Credit risk has received much attention in the academic literature. The bulk of the work has focused on theoretical valuation issues. There is far less research on the empirical side. Nearly all of the empirical work investigating credit risk has focused on the bond market. The main approach was to explain the determinants and the dynamics of the credit spread, hence the difference between the yield on a bond of a risky counterparty and a government bond. Government and corporate bonds differ in a variety of ways, which makes the credit spread an imperfect proxy for credit risk. Some of the issues are addressed in Duffee (1998).

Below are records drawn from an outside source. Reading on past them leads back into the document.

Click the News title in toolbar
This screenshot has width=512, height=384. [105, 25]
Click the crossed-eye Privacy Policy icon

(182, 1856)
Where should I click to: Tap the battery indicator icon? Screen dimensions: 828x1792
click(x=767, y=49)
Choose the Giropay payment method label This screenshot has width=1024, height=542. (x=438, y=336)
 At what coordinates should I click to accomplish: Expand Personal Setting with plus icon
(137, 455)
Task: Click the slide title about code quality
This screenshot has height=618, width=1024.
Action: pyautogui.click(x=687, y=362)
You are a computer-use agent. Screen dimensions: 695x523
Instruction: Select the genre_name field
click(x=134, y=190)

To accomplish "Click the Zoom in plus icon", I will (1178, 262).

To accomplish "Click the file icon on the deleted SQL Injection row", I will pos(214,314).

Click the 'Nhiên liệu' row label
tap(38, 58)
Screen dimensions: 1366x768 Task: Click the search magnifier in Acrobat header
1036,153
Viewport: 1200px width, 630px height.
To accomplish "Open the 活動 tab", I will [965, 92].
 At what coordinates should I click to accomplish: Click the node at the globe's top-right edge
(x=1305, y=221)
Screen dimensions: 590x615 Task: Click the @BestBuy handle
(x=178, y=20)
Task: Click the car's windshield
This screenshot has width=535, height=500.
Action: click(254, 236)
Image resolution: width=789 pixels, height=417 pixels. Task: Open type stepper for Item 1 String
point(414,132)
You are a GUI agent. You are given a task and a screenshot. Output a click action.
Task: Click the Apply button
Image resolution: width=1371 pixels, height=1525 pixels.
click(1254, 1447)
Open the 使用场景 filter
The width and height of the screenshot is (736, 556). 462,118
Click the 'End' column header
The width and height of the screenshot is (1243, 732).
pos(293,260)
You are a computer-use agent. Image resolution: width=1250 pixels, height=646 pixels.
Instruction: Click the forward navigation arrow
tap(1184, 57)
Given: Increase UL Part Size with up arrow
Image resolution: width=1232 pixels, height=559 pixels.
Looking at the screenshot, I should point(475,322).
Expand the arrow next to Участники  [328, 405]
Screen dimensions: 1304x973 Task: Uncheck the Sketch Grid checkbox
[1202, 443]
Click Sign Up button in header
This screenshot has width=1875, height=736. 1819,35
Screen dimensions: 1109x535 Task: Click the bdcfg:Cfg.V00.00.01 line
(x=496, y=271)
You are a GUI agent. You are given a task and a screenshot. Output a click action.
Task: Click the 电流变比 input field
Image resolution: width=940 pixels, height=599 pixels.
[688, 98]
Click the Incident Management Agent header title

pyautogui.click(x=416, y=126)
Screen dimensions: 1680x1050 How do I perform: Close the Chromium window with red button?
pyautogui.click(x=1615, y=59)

Financial innovation has led to the emergence of a new kind of derivative written directly on a credit risk, credit derivatives. The Credit Default Swap (CDS) is the most used Credit Derivative. A Credit Default Swap is an instrument that provides its buyer with a lump sum payment made by the seller in the case of default (or other ” credit event ”) of an underlying reference entity against the periodic payment made by the buyer. This periodic payment expressed as a function of its notional value is the CDS rate.
No academic study that we know of has investigated the empirical behavior of credit default swap rates. Such a study has strong implications for our understanding of credit risk behavior. It represents an opportunity to study credit risk from another instrument than the fixed income instruments (bonds, swaps) analyzed previously.
We test for the influence of the theoretical factors predicted by the reduced and the structural form literature. Moreover, we test for the stability of the influences by using a cross-section of credit default swap rates on a variety of underlyings.